● **WHAT YOU NEED TO DO**:
a – In the Social Security benefits text, by about what percent is the monthly benefit permanently reduced for someone who starts receiving benefits in 2017 at age 62?
b – Rewrite the Social Security benefits text's paragraph beginning "On the other hand, if you wait" as a short bulleted list that keeps its main facts.

● **TEXT SECTION**:
You can learn more about the full retirement age and find out how to look up your own at www.socialsecurity.gov/planners/retire/retirechart.html.

You can start receiving Social Security benefits as early as age 62 or any time after that. The longer you wait, the higher your monthly benefit will be, although it stops increasing at age 70. Your monthly benefits will be reduced permanently if you start them any time before your full retirement age. For example, if you start receiving benefits in 2017 at age 62, your monthly benefit amount will be reduced permanently by about 26 percent.

On the other hand, if you wait to start receiving your benefits until after your full retirement age, then your monthly benefit will be higher. The amount of this increase is two-thirds of one percent for each month –– or eight percent for each year –– that you delay receiving them until you reach age 70. The choices you make may affect any benefit your spouse or children can receive on your record, too. If you receive benefits early, it may reduce their potential benefit, as well as yours.

You need to be as informed as possible when making any decision about receiving Social Security benefits. Read the publication When to Start Receiving Retirement Benefits at www.socialsecurity.gov/pubs/EN-05-10147.pdf.

If you decide to receive benefits before you reach full retirement age, you should also understand how continuing to work can affect your benefits. Social Security may withhold or reduce your benefits if your annual earnings exceed a certain amount. However, for every month benefits are withheld, it increases your future benefits. That’s because at your full retirement age Social Security will recalculate your benefit amount to give you credit for the months in which benefits were reduced or withheld due to your excess earnings. In effect, it’s as if you hadn’t filed for those months. You can learn more at www.socialsecurity.gov/planners/retire/whileworking.html.

● **MATERIAL PROVIDED**:
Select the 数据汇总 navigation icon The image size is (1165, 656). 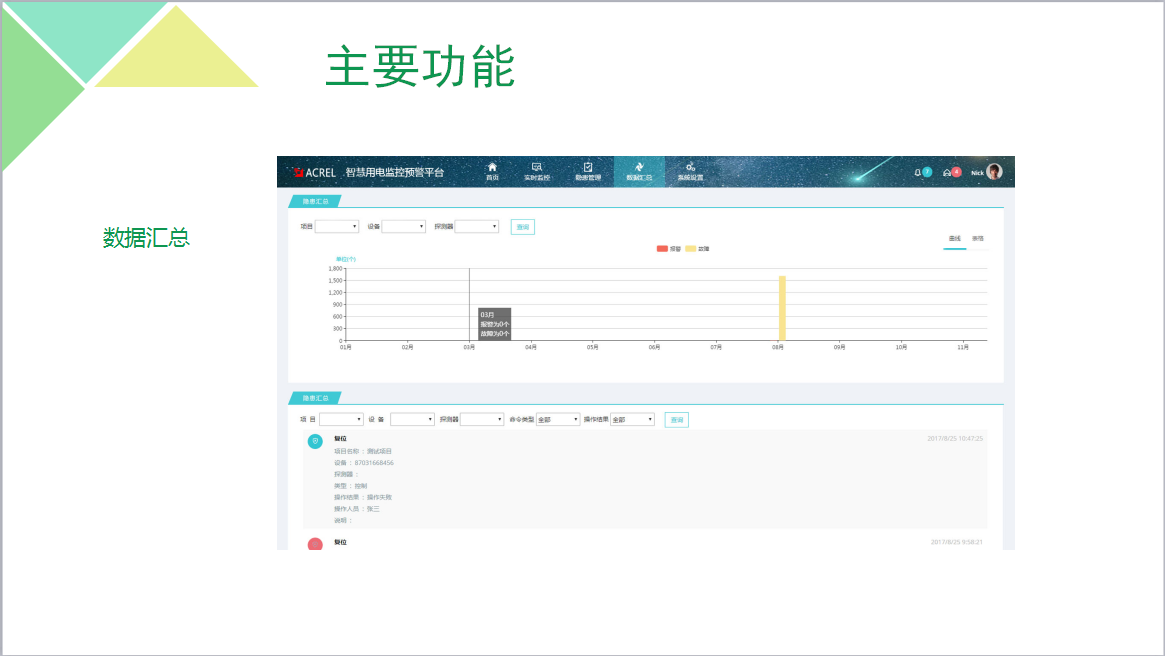[639, 168]
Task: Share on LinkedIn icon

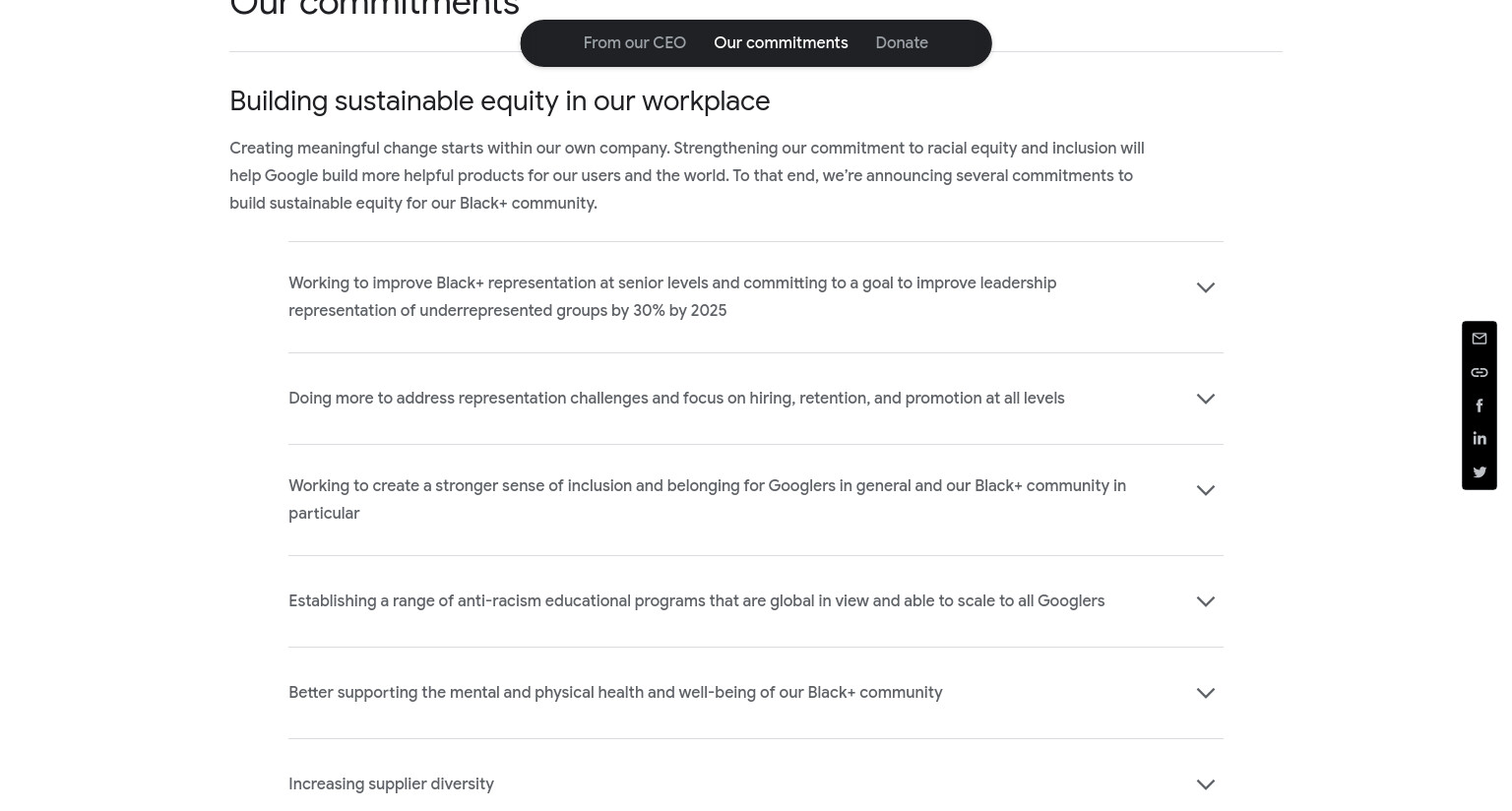Action: (x=1480, y=439)
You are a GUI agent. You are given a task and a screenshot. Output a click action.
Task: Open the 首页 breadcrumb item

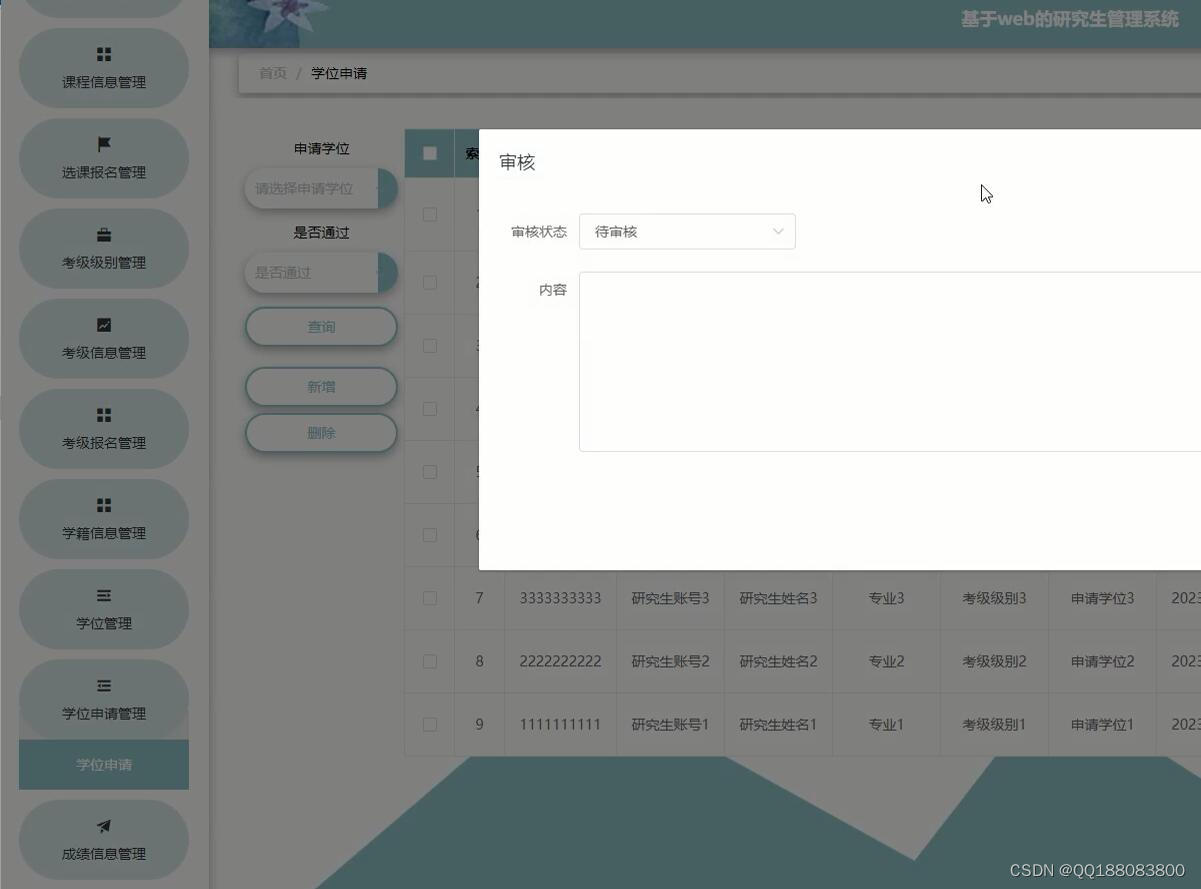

● **SOLUTIONS TO THE TASKS**:
a – About 26 percent.

b –
- Waiting past full retirement age to start benefits raises the monthly amount.
- The increase is two-thirds of one percent per month, or eight percent per year, of delay until age 70.
- These choices may also affect benefits a spouse or children can receive on your record.
- Starting early may reduce their potential benefit as well as yours.